The Gaia mission is considered by the experts “the biggest data processing challenge to date in astronomy”. I recall here the Objectives and the Mission of the Gaia Project (source ESA Web site):
OBJECTIVES:
“To create the largest and most precise three dimensional chart of our Galaxy by providing unprecedented positional and radial velocity measurements for about one billion stars in our Galaxy and throughout the Local Group.”
THE MISSION:
“Gaia is an ambitious mission to chart a three-dimensional map of our Galaxy, the Milky Way, in the process revealing the composition, formation and evolution of the Galaxy. Gaia will provide unprecedented positional and radial velocity measurements with the accuracies needed to produce a stereoscopic and kinematic census of about one billion stars in our Galaxy and throughout the Local Group. This amounts to about 1 per cent of the Galactic stellar population. Combined with astrophysical information for each star, provided by on-board multi-colour photometry, these data will have the precision necessary to quantify the early formation, and subsequent dynamical, chemical and star formation evolution of the Milky Way Galaxy.
Additional scientific products include detection and orbital classification of tens of thousands of extra-solar planetary systems, a comprehensive survey of objects ranging from huge numbers of minor bodies in our Solar System, through galaxies in the nearby Universe, to some 500 000 distant quasars. It will also provide a number of stringent new tests of general relativity and cosmology.”

Last year in February, I have interviewed William O`Mullane, Science Operations Development Manager, at the European Space Agency, and Vik Nagjee, Product Manager, Core Technologies, at InterSystems Corporation, both deeply involved with the initial Proof-of-Concept of the data management part of the project.

A year later, I have asked William O`Mullane (European Space Agency), and Jose Ruperez (Intersystems Spain), some follow up questions.

RVZ

Q1. The original goal of the Gaia mission was to “observe around 1,000,000,000 celestial objects”. Is this still true? Are you ready for that?

William O’Mullane: YES ! We will have a Ground Segment Readiness Review next Spring and a Flight Acceptance Review before summer. We will observe at LEAST 1,000,000,000 celestial objects. If we launched today we would cope with difficulty – but we are on track to be ready by September when we actually launch. This is a game changer for astronomy thus very challenging for us, but we have done many large scale tests to gain confidence in our ability to process the complex and voluminous data arriving on ground and turn it into catalogues. I still feel the galaxy has plenty of scope to throw us an unexpected curve ball though and really challenge us in the data processing.

Q2. The plan was to launch the Gaia satellite in early 2013. Is this plan confirmed?

William O’Mullane: Currently September 2013 in Q1 is the official launch date.

Q3. Did the data requirements for the project change in the last year? If yes, how?

William O’Mullane: Downlink rate has not changed so we know how much comes into the System still only about 100TB over 5 years. Data processing volumes depend on how many intermediate steps we keep in different locations. Not much change there since last year.
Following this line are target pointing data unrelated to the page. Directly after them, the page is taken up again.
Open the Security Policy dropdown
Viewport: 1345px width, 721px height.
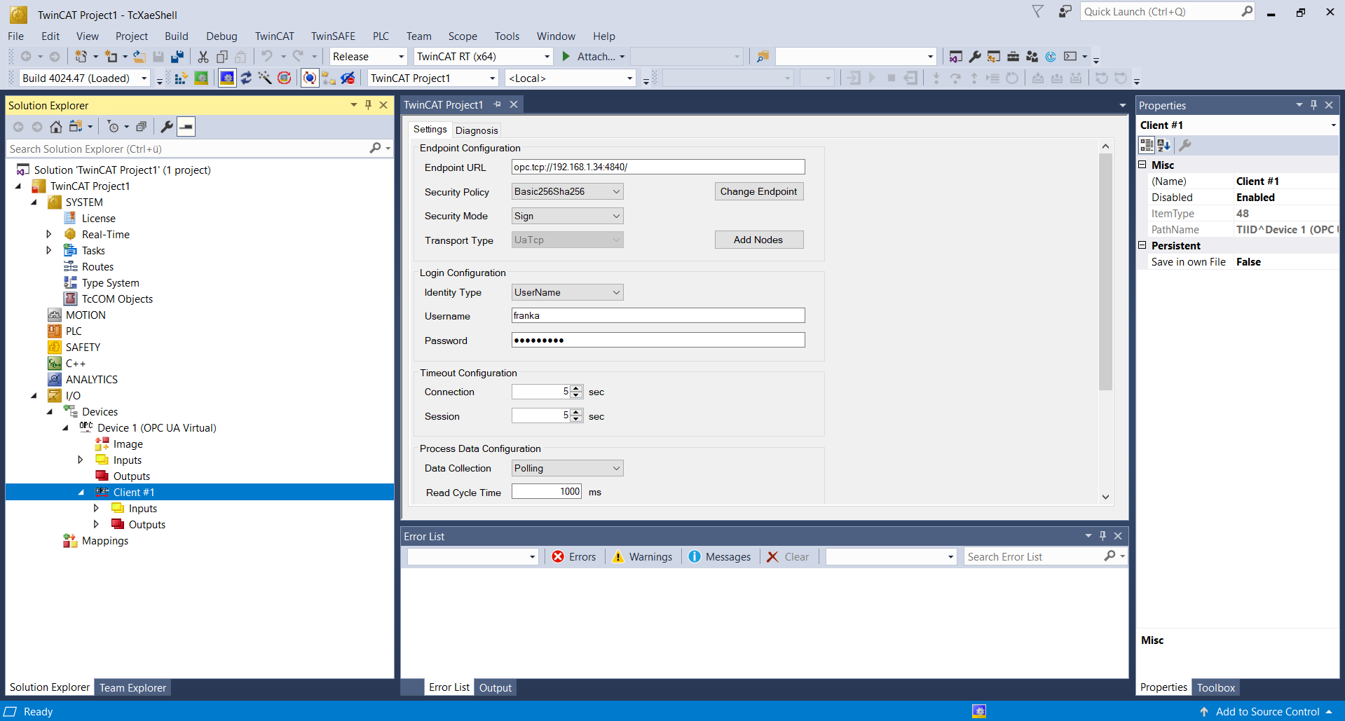567,192
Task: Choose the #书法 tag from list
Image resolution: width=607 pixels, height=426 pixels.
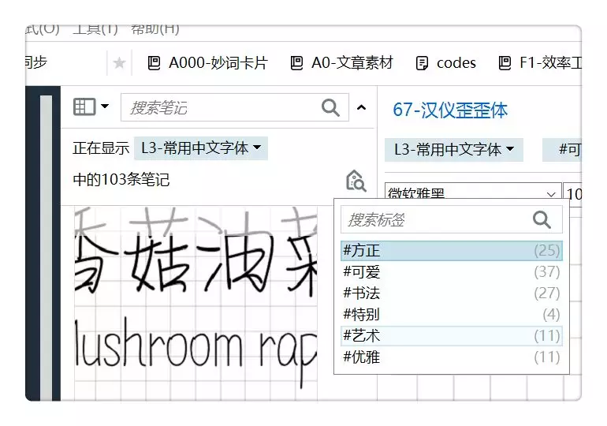Action: click(452, 293)
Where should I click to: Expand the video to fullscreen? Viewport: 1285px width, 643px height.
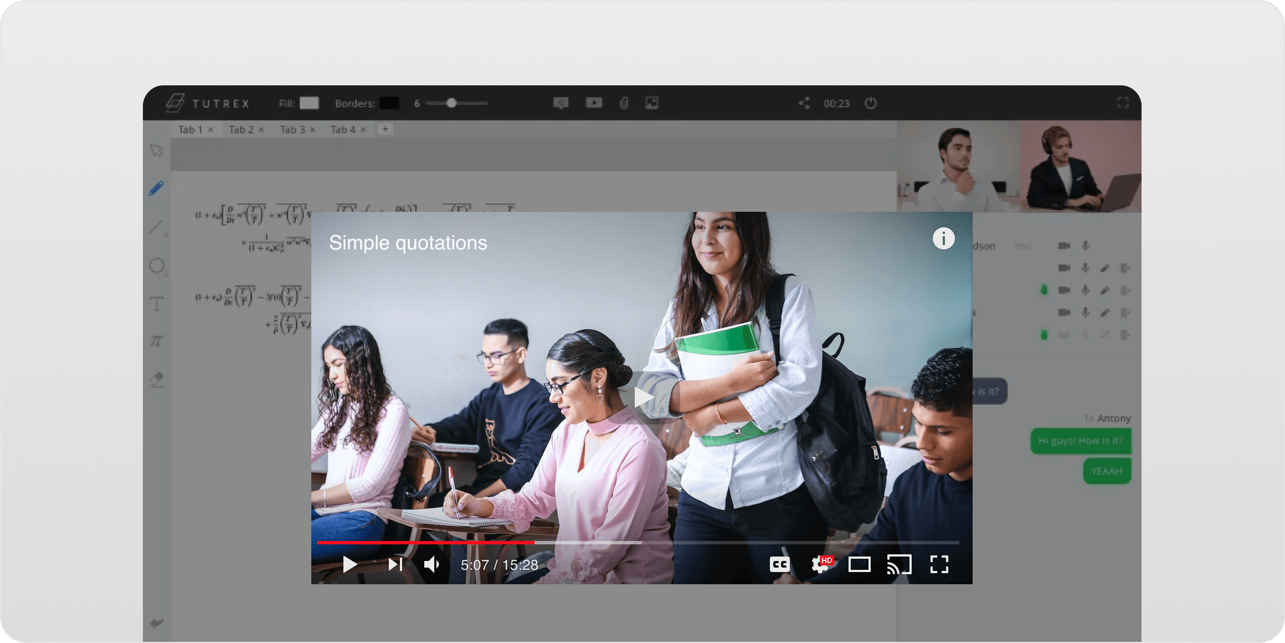point(940,564)
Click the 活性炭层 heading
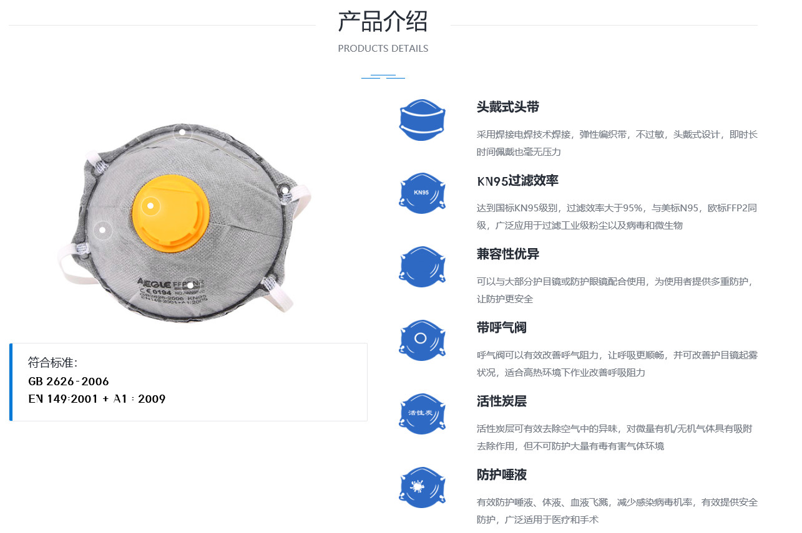 [x=502, y=401]
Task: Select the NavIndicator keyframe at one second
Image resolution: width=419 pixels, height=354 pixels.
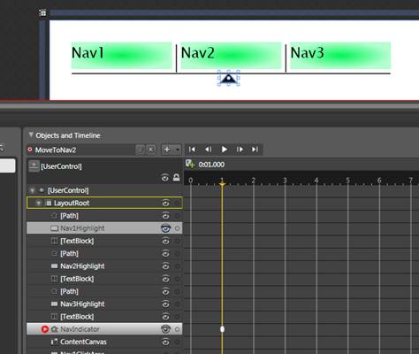Action: click(x=223, y=329)
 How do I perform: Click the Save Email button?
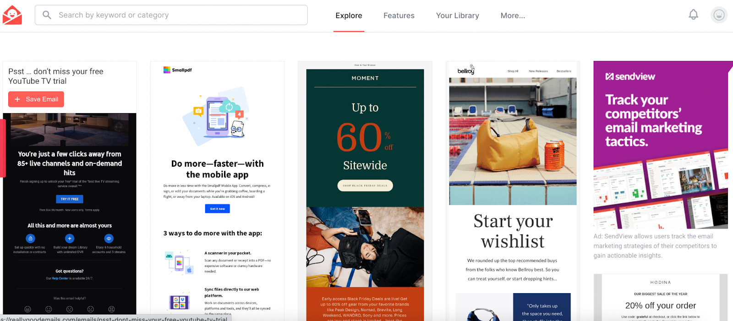click(x=36, y=99)
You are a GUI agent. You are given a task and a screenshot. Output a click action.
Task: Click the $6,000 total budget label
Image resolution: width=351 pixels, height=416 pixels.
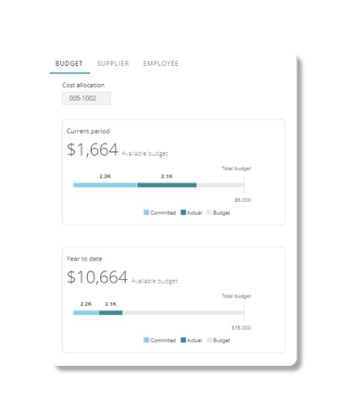pyautogui.click(x=243, y=200)
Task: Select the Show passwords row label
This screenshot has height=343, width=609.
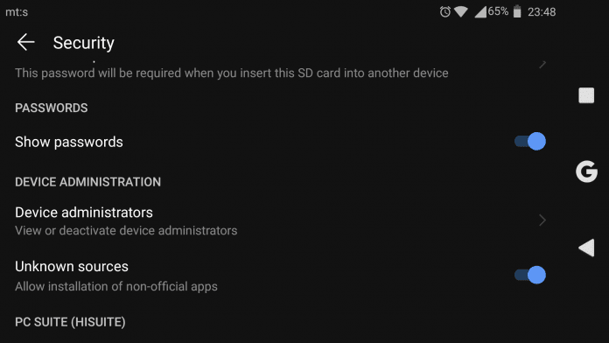Action: pyautogui.click(x=69, y=142)
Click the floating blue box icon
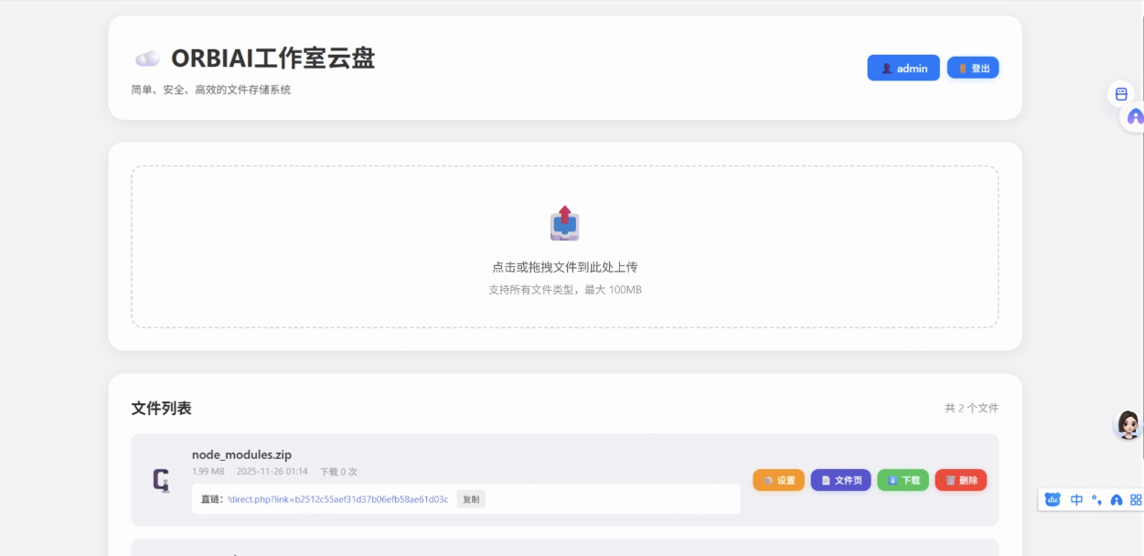The width and height of the screenshot is (1144, 556). (x=1121, y=94)
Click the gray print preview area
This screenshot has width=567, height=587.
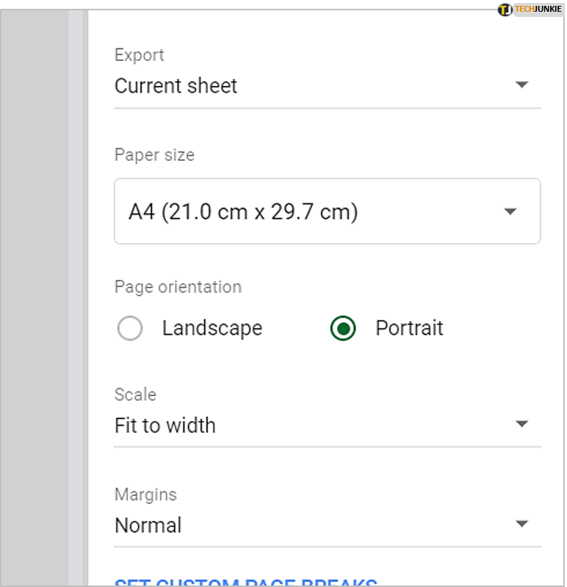click(x=34, y=294)
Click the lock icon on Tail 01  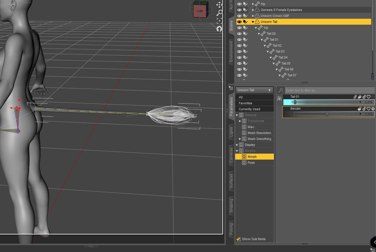(x=364, y=97)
Q4. The sheer volume of data that is expected to be captured by the Gaia satellite poses a technical challenge. What work has been done in the last year to prepare for such a challenge? What did you learn from the Proof-of-Concept of the data management part of this project?

William O’Mullane: I suppose we learned the same lessons as other projects. We have multiple processing centres with different needs met by different systems. We did not try for a single unified approach across these centers.
The CNES have gone completely to Hadoop for their processing. At ESAC we are going to InterSystems Caché. Last year only AGIS was on Caché – now the main daily processing chain is in Caché also [Edit: see also Q.9 ]. There was a significant boost in performance here but it must be said some of this was probably internal to the system, in moving it we looked at some bottlenecks more closely.

Jose Ruperez: We are very pleased to know that last year was only AGIS and now they have several other databases in Caché.

William O’Mullane: The second operations rehearsal is just drawing to a close. This was run completely on Caché (the first rehearsal used Oracle). There were of course some minor problems (also with our software) but in general from Caché perspective it went well.

Q5. Could you please give us some numbers related to performance? Could you also tells us what bottlenecks did you look at, and how did you avoid them?

William O’Mullane: Would take me time to dig out numbers .. we got factor 10 in some places with combination of better queries and removing some code bottle necks. We seem to regularly see factor 10 on “non optimized” systems.

Q6. Is it technically possible to interchange data between Hadoop and Caché ? Does it make sense for the project?

Jose Ruperez: The raw data downloaded from the satellite link every day can be loaded in any database in general. ESAC has chosen InterSystems Caché for performance reasons, but not only. William also explains how cost-effectiveness as well as the support from InterSystems were key. Other centers can try and use other products.

William O’Mullane:
This is a valid point – support is a major reason for our using Caché. InterSystems work with us very well and respond to needs quickly. InterSystems certainly have a very developer oriented culture which matches our team well.
Hadoop is one thing HDFS is another .. but of course they go together. In many ways our DataTrain Whiteboard do “map reduce” with some improvements for our specific problem. There are Hadoop database interfaces so it could work with Caché.

Q7. Could you tell us a bit more what did you learn so far with this project? In particular, what is the implication for Caché, now that also the the main daily processing chain is stored in Caché?

Jose Ruperez: A relevant number, regarding InterSystems Caché performance, is to be able to insert over 100,000 records per second sustained over several days. This also means that InterSystems Caché, in turn, has to write hundreds of MegaBytes per second to disk. To me, this is still mind-boggling.

William O’Mullane:
And done with fairly standard NetApp Storage. Caché and NetApp engineers sat together here at ESAC to align the configuration of both systems to get the max IO for Java through Caché to NetApp. There were several low level page size settings etc. which were modified for this.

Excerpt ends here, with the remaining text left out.